## YOUR TASK
Copy out exactly, from the entries that follow, the line holding "The height and", the line holding "Image resolution: width=608", and all lines between them, but no pictures.

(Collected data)
>>>
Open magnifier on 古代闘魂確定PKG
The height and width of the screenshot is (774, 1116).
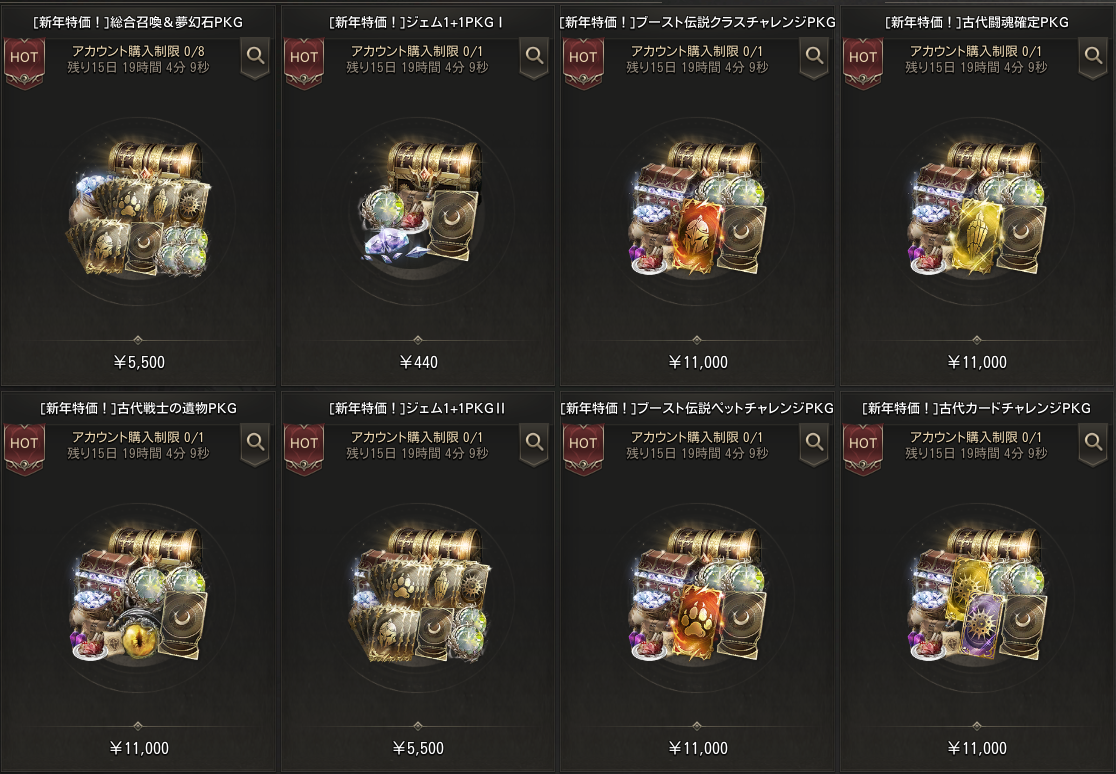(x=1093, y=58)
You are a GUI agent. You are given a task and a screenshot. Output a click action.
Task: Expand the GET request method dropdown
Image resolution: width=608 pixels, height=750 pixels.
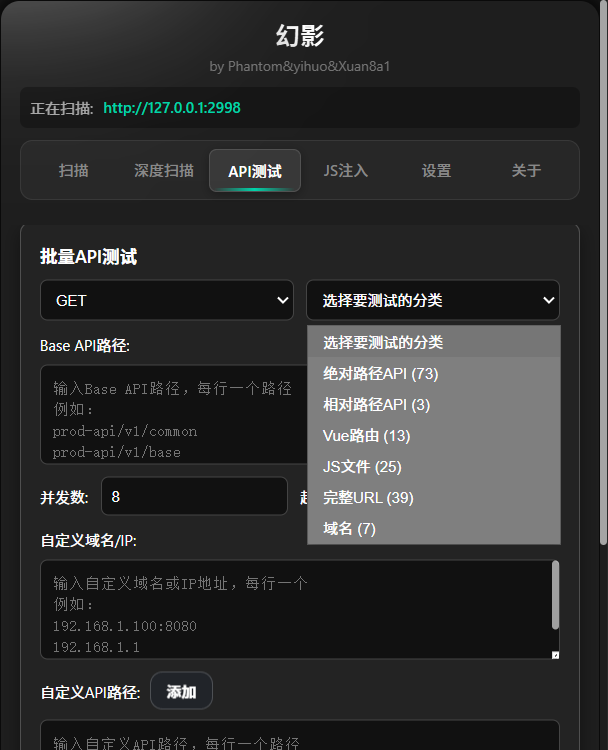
<<<
>>>
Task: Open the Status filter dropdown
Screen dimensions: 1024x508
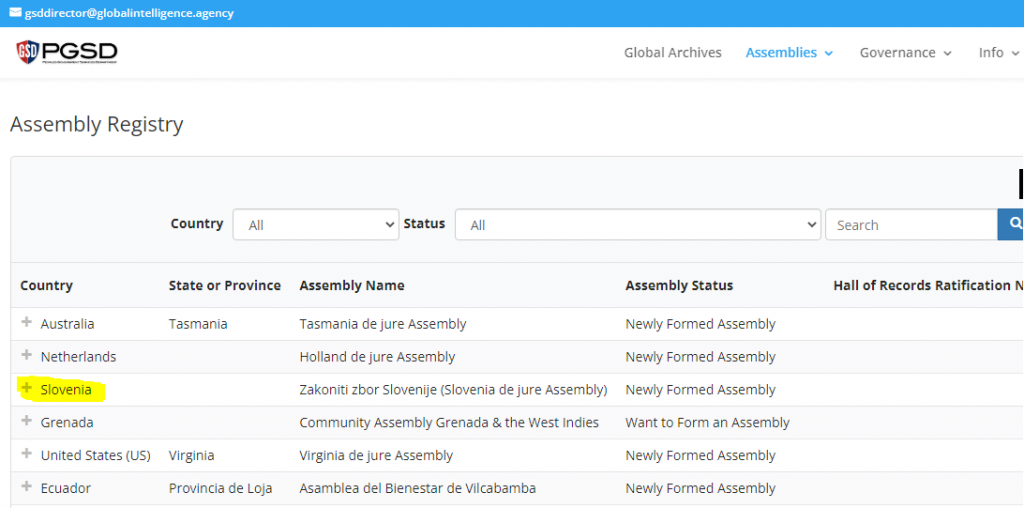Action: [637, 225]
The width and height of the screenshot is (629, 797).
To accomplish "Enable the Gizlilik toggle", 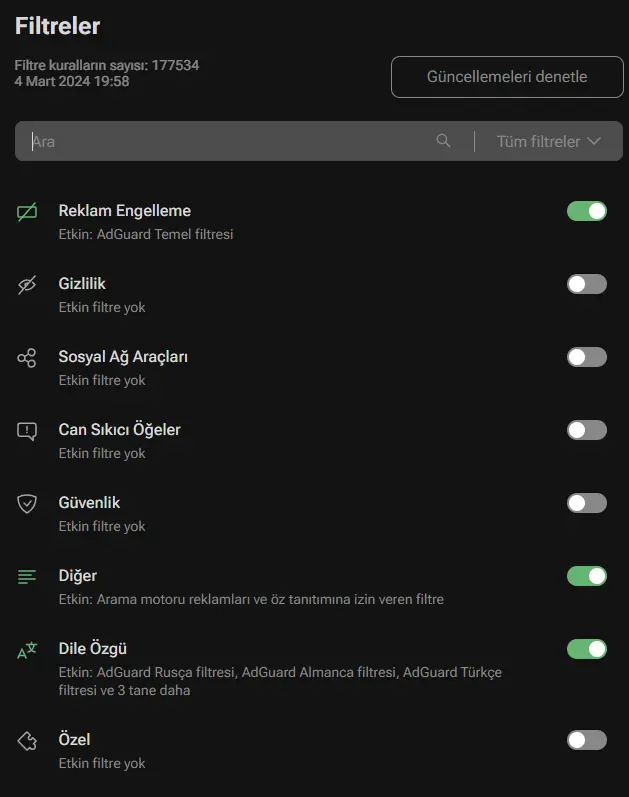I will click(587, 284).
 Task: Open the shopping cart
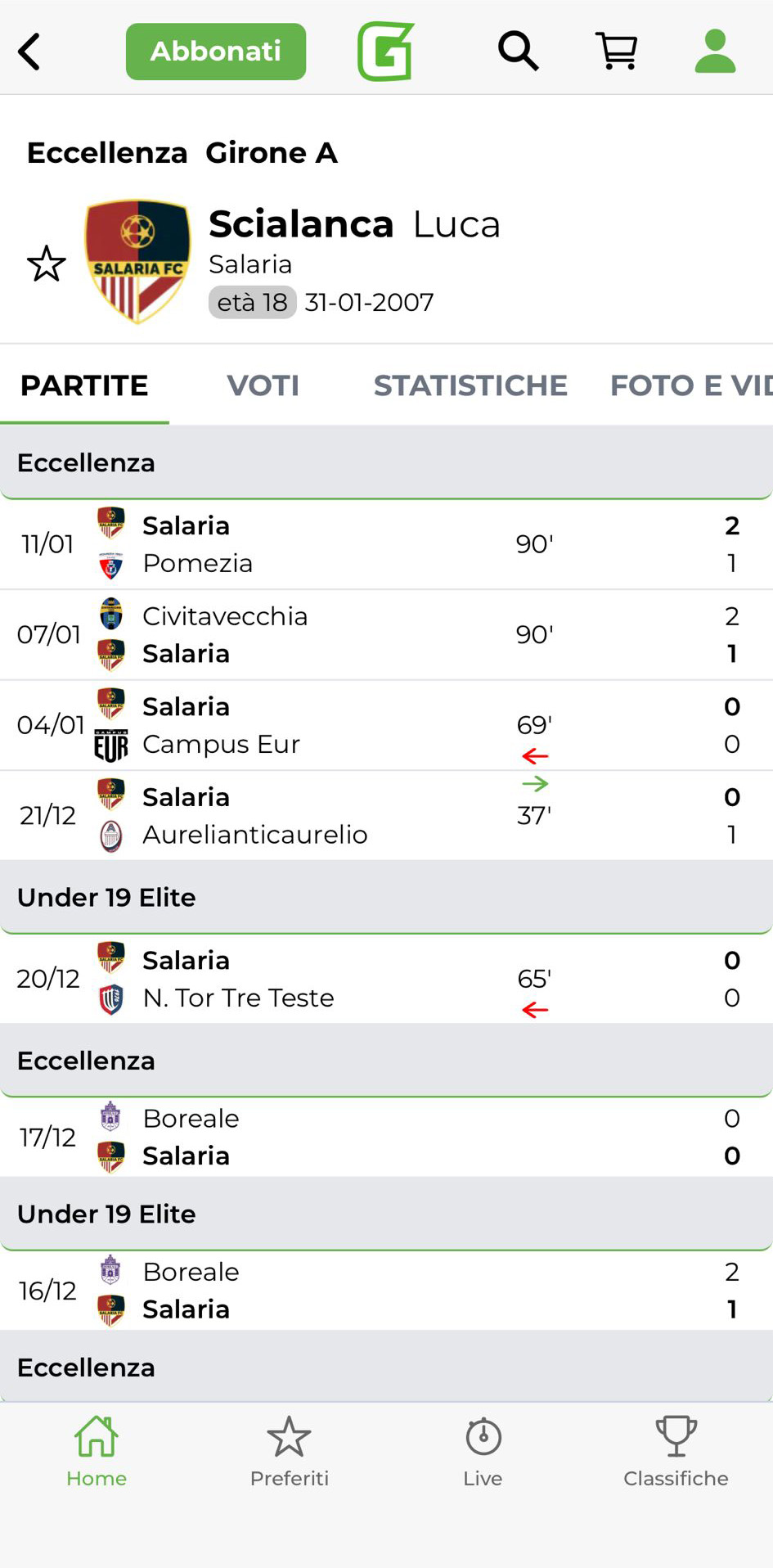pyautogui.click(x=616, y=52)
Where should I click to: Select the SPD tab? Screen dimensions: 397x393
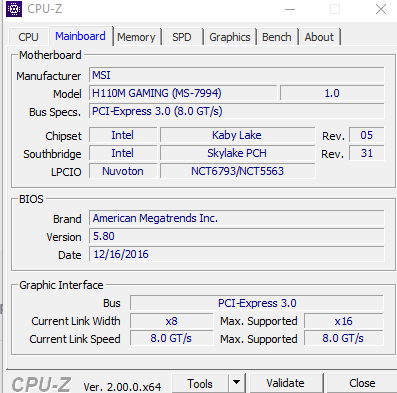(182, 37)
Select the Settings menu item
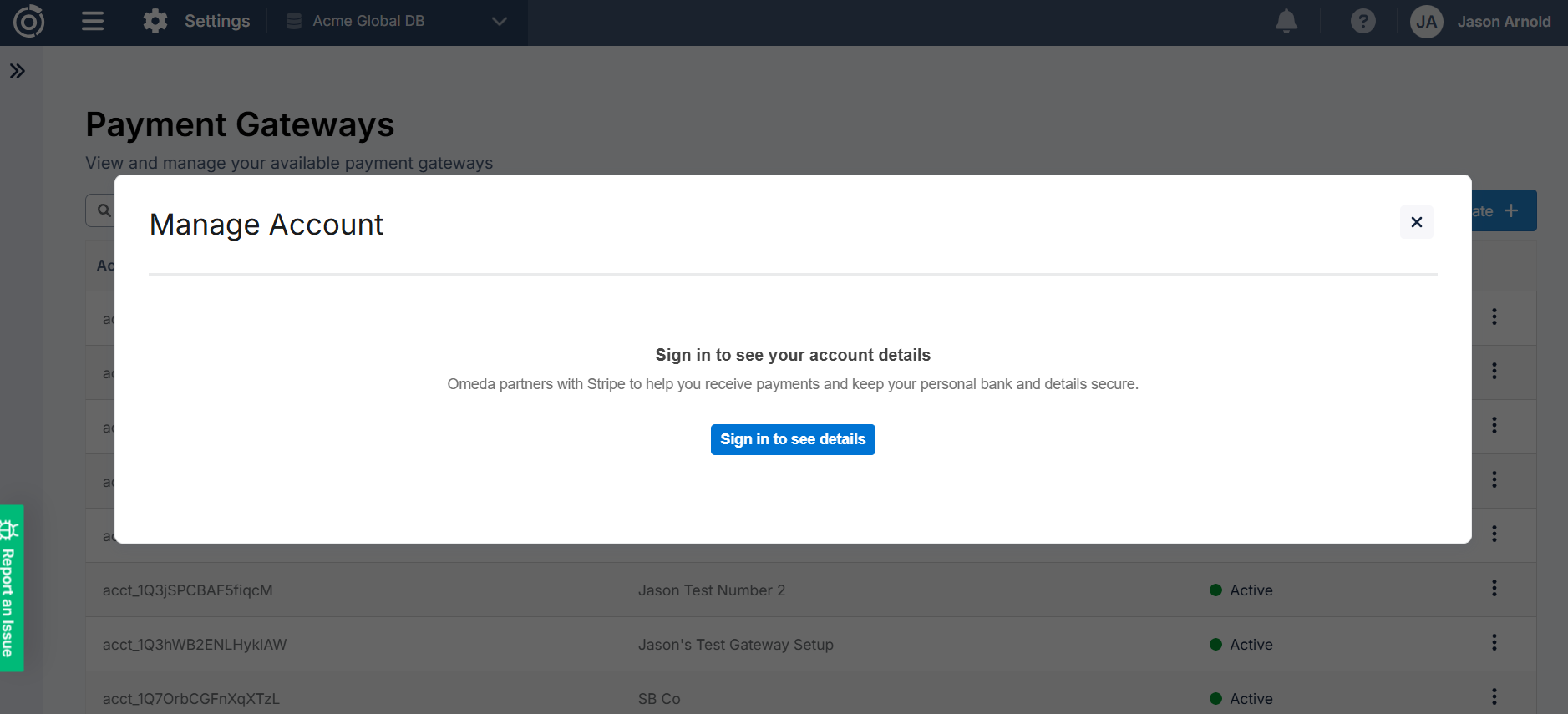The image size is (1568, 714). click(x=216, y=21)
<<<
## SOLUTION FOR THIS TASK
The height and width of the screenshot is (774, 1116).
(x=1093, y=58)
You are a GUI agent. You are given a task and a screenshot. Output a click action.
Task: Expand the GET request method dropdown
Image resolution: width=608 pixels, height=750 pixels.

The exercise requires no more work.